Function for prediction at new locations for multi-season multi-species spatial occupancy models

The function predict collects posterior predictive samples for a set of new locations given an object of class `stMsPGOcc`. Prediction is possible for both the latent occupancy state as well as detection. Predictions are currently only possible for sampled primary time periods.

Usage

# S3 method for stMsPGOcc
predict(object, X.0, coords.0, t.cols, n.omp.threads = 1, 
                          verbose = TRUE, n.report = 100, 
                          ignore.RE = FALSE, type = 'occupancy', grid.index.0, ...)

Arguments

object: an object of class stMsPGOcc
X.0: the design matrix of covariates at the prediction locations. This should be a three-dimensional array, with dimensions corresponding to site, primary time period, and covariate, respectively. Note that the first covariate should consist of all 1s for the intercept if an intercept is included in the model. If random effects are included in the occupancy (or detection if type = 'detection') portion of the model, the levels of the random effects at the new locations/time periods should be included as an element of the three-dimensional array. The ordering of the levels should match the ordering used to fit the data in stMsPGOcc. The covariates should be organized in the same order as they were specified in the corresponding formula argument of stMsPGOcc. Names of the third dimension (covariates) of any random effects in X.0 must match the name of the random effects used to fit the model, if specified in the corresponding formula argument of stMsPGOcc. See example below.
coords.0: the spatial coordinates corresponding to X.0. Note that spOccupancy assumes coordinates are specified in a projected coordinate system.
t.cols: an indexing vector used to denote which primary time periods are contained in the design matrix of covariates at the prediction locations (X.0). The values should denote the specific primary time periods used to fit the model. The values should indicate the columns in data$y used to fit the model for which prediction is desired. See example below.
n.omp.threads: a positive integer indicating the number of threads to use for SMP parallel processing. The package must be compiled for OpenMP support. For most Intel-based machines, we recommend setting n.omp.threads up to the number of hyperthreaded cores.
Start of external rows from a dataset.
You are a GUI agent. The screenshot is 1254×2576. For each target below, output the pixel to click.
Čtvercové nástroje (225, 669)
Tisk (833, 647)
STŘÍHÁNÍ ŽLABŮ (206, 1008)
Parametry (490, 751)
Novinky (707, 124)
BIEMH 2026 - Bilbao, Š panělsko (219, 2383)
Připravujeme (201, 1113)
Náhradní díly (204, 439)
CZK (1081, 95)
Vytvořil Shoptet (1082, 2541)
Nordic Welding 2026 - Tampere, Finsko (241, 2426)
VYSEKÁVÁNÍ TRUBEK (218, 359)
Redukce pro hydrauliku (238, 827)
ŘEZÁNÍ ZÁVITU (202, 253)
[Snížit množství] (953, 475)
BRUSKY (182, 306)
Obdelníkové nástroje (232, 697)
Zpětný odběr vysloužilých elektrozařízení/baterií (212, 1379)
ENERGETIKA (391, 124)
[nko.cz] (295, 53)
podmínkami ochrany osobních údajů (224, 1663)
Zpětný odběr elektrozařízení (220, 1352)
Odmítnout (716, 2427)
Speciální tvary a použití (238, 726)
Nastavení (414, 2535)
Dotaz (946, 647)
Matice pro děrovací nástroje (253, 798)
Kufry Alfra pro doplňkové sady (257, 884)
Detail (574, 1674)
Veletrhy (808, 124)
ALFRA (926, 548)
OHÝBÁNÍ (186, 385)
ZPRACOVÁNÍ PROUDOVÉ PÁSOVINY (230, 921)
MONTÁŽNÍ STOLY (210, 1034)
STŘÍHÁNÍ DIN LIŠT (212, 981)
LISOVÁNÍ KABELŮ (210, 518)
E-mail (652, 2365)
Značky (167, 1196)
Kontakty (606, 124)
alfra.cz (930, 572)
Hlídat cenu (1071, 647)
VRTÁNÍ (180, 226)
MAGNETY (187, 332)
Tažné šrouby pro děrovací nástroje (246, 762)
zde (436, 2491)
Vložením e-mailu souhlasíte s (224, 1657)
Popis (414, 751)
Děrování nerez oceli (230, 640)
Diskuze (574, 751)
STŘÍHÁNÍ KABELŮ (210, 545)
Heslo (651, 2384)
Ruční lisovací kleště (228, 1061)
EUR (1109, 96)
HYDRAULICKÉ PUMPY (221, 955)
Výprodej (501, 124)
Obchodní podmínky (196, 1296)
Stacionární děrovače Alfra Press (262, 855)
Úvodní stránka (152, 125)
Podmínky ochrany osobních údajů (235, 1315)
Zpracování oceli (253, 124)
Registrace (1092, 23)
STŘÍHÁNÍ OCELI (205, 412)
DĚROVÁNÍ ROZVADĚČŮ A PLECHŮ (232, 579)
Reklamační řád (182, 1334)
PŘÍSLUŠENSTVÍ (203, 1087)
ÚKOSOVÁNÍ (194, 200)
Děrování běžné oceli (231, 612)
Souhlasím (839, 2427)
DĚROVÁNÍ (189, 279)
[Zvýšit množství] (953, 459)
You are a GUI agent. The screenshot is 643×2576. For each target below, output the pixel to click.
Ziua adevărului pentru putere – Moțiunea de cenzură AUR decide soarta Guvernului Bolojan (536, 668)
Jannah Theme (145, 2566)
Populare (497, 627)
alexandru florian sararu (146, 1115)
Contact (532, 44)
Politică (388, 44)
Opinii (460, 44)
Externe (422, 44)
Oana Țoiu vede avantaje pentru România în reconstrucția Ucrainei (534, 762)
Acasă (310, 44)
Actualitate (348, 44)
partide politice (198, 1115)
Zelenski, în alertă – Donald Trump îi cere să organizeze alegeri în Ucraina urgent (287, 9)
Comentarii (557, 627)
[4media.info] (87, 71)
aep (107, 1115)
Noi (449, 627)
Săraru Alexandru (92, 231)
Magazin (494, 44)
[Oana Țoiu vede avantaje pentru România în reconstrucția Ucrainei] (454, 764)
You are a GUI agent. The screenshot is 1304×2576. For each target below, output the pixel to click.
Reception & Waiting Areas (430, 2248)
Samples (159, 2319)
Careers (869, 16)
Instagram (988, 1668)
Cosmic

Note, n.omp.threads > 1 might not work on some systems.
verbose: if TRUE, model specification and progress of the sampler is printed to the screen. Otherwise, nothing is printed to the screen.
ignore.RE: logical value that specifies whether or not to remove random unstructured occurrence (or detection if type = 'detection') effects from the subsequent predictions. If TRUE, random effects will be included. If FALSE, unstructured random effects will be set to 0 and predictions will only be generated from the fixed effects, the spatial random effects, and AR(1) random effects if the model was fit with ar1 = TRUE.
n.report: the interval to report sampling progress.
type: a quoted keyword indicating what type of prediction to produce. Valid keywords are 'occupancy' to predict latent occupancy probability and latent occupancy values (this is the default), or 'detection' to predict detection probability given new values of detection covariates.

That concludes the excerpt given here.